(DATASET RECORDS Opens)

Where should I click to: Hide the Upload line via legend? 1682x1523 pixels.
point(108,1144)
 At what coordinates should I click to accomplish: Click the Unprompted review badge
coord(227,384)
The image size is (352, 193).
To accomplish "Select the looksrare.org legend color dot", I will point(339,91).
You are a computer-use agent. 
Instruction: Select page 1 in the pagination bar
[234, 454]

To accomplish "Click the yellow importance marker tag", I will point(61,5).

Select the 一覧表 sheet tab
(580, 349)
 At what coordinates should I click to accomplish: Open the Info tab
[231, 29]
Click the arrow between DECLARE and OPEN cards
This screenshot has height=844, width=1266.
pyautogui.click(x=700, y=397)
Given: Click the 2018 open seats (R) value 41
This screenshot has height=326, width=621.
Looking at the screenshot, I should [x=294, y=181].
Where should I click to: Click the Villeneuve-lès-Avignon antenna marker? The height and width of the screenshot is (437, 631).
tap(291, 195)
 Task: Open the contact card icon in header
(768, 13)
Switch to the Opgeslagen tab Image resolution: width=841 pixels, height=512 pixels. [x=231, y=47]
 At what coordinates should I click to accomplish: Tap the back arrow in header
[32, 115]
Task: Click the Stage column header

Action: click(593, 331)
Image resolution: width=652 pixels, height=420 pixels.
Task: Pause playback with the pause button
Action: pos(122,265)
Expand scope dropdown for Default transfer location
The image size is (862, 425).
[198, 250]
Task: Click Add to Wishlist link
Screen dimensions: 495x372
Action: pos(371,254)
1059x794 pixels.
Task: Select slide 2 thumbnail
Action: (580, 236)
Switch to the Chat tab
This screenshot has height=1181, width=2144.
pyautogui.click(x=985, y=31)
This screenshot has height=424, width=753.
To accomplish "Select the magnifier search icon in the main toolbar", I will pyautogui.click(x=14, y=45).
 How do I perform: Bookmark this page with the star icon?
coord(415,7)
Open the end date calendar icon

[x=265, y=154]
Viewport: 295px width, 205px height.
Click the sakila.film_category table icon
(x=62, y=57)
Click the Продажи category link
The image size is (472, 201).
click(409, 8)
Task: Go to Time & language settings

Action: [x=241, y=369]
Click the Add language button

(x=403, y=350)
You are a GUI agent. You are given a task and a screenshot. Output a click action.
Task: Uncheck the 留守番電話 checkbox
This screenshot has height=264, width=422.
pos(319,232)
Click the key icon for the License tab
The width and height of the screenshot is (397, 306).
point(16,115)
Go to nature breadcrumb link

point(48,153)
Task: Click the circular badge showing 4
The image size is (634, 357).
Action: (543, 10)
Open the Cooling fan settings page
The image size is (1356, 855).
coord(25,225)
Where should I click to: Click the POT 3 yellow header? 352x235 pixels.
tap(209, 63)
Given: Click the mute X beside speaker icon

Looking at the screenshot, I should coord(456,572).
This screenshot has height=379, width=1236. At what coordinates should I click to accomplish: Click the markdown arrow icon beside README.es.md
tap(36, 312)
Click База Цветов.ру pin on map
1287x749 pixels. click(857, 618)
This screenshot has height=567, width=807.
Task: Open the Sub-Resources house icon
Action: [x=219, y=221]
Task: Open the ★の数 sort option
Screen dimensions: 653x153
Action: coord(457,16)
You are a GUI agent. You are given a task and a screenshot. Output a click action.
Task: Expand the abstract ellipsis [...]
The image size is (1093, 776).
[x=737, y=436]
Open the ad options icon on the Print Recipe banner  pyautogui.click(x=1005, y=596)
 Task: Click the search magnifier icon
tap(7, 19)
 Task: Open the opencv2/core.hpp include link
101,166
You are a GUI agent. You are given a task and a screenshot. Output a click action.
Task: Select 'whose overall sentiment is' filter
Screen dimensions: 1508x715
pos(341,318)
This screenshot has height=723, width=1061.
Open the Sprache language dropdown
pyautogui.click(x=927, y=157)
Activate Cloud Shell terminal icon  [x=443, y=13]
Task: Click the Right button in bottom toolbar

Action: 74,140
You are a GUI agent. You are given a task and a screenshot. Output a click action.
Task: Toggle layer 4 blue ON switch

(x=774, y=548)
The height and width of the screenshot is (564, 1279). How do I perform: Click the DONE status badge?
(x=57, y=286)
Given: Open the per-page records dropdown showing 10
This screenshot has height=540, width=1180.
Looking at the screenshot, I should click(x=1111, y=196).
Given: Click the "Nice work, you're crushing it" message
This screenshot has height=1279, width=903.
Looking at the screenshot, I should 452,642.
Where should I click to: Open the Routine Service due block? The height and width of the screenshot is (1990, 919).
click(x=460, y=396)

(DATASET RECORDS Closes)

# WHAT IS REQUIRED
Write out the whole listing verbatim.

# RESPONSE TO THIS TASK
Where should I click to: Hide the Upload line via legend? 1682x1523 pixels.
point(108,1144)
 At what coordinates should I click to accomplish: Click the Unprompted review badge
coord(227,384)
The image size is (352, 193).
To accomplish "Select the looksrare.org legend color dot", I will point(339,91).
You are a computer-use agent. 
Instruction: Select page 1 in the pagination bar
[234, 454]

To accomplish "Click the yellow importance marker tag", I will point(61,5).

Select the 一覧表 sheet tab
(580, 349)
 At what coordinates should I click to accomplish: Open the Info tab
[231, 29]
Click the arrow between DECLARE and OPEN cards
This screenshot has height=844, width=1266.
pyautogui.click(x=700, y=397)
Given: Click the 2018 open seats (R) value 41
This screenshot has height=326, width=621.
Looking at the screenshot, I should [x=294, y=181].
Where should I click to: Click the Villeneuve-lès-Avignon antenna marker? The height and width of the screenshot is (437, 631).
tap(291, 195)
 Task: Open the contact card icon in header
(768, 13)
Switch to the Opgeslagen tab Image resolution: width=841 pixels, height=512 pixels. [x=231, y=47]
 At what coordinates should I click to accomplish: Tap the back arrow in header
[32, 115]
Task: Click the Stage column header

Action: click(593, 331)
Image resolution: width=652 pixels, height=420 pixels.
Task: Pause playback with the pause button
Action: pos(122,265)
Expand scope dropdown for Default transfer location
The image size is (862, 425).
[198, 250]
Task: Click Add to Wishlist link
Screen dimensions: 495x372
Action: pos(371,254)
1059x794 pixels.
Task: Select slide 2 thumbnail
Action: (580, 236)
Switch to the Chat tab
This screenshot has height=1181, width=2144.
pyautogui.click(x=985, y=31)
This screenshot has height=424, width=753.
To accomplish "Select the magnifier search icon in the main toolbar", I will pyautogui.click(x=14, y=45).
 How do I perform: Bookmark this page with the star icon?
coord(415,7)
Open the end date calendar icon

[x=265, y=154]
Viewport: 295px width, 205px height.
Click the sakila.film_category table icon
(x=62, y=57)
Click the Продажи category link
The image size is (472, 201).
click(409, 8)
Task: Go to Time & language settings

Action: [x=241, y=369]
Click the Add language button

(x=403, y=350)
You are a GUI agent. You are given a task and a screenshot. Output a click action.
Task: Uncheck the 留守番電話 checkbox
This screenshot has height=264, width=422.
pos(319,232)
Click the key icon for the License tab
The width and height of the screenshot is (397, 306).
point(16,115)
Go to nature breadcrumb link

point(48,153)
Task: Click the circular badge showing 4
The image size is (634, 357).
Action: (543, 10)
Open the Cooling fan settings page
The image size is (1356, 855).
coord(25,225)
Where should I click to: Click the POT 3 yellow header? 352x235 pixels.
tap(209, 63)
Given: Click the mute X beside speaker icon

Looking at the screenshot, I should coord(456,572).
This screenshot has height=379, width=1236. At what coordinates should I click to accomplish: Click the markdown arrow icon beside README.es.md
tap(36, 312)
Click База Цветов.ру pin on map
1287x749 pixels. click(857, 618)
This screenshot has height=567, width=807.
Task: Open the Sub-Resources house icon
Action: [x=219, y=221]
Task: Open the ★の数 sort option
Screen dimensions: 653x153
Action: coord(457,16)
You are a GUI agent. You are given a task and a screenshot. Output a click action.
Task: Expand the abstract ellipsis [...]
The image size is (1093, 776).
[x=737, y=436]
Open the ad options icon on the Print Recipe banner  pyautogui.click(x=1005, y=596)
 Task: Click the search magnifier icon
tap(7, 19)
 Task: Open the opencv2/core.hpp include link
101,166
You are a GUI agent. You are given a task and a screenshot. Output a click action.
Task: Select 'whose overall sentiment is' filter
Screen dimensions: 1508x715
pos(341,318)
This screenshot has height=723, width=1061.
Open the Sprache language dropdown
pyautogui.click(x=927, y=157)
Activate Cloud Shell terminal icon  [x=443, y=13]
Task: Click the Right button in bottom toolbar

Action: 74,140
You are a GUI agent. You are given a task and a screenshot. Output a click action.
Task: Toggle layer 4 blue ON switch

(x=774, y=548)
The height and width of the screenshot is (564, 1279). How do I perform: Click the DONE status badge?
(x=57, y=286)
Given: Open the per-page records dropdown showing 10
This screenshot has height=540, width=1180.
Looking at the screenshot, I should click(x=1111, y=196).
Given: Click the "Nice work, you're crushing it" message
This screenshot has height=1279, width=903.
Looking at the screenshot, I should 452,642.
Where should I click to: Open the Routine Service due block? The height and width of the screenshot is (1990, 919).
click(x=460, y=396)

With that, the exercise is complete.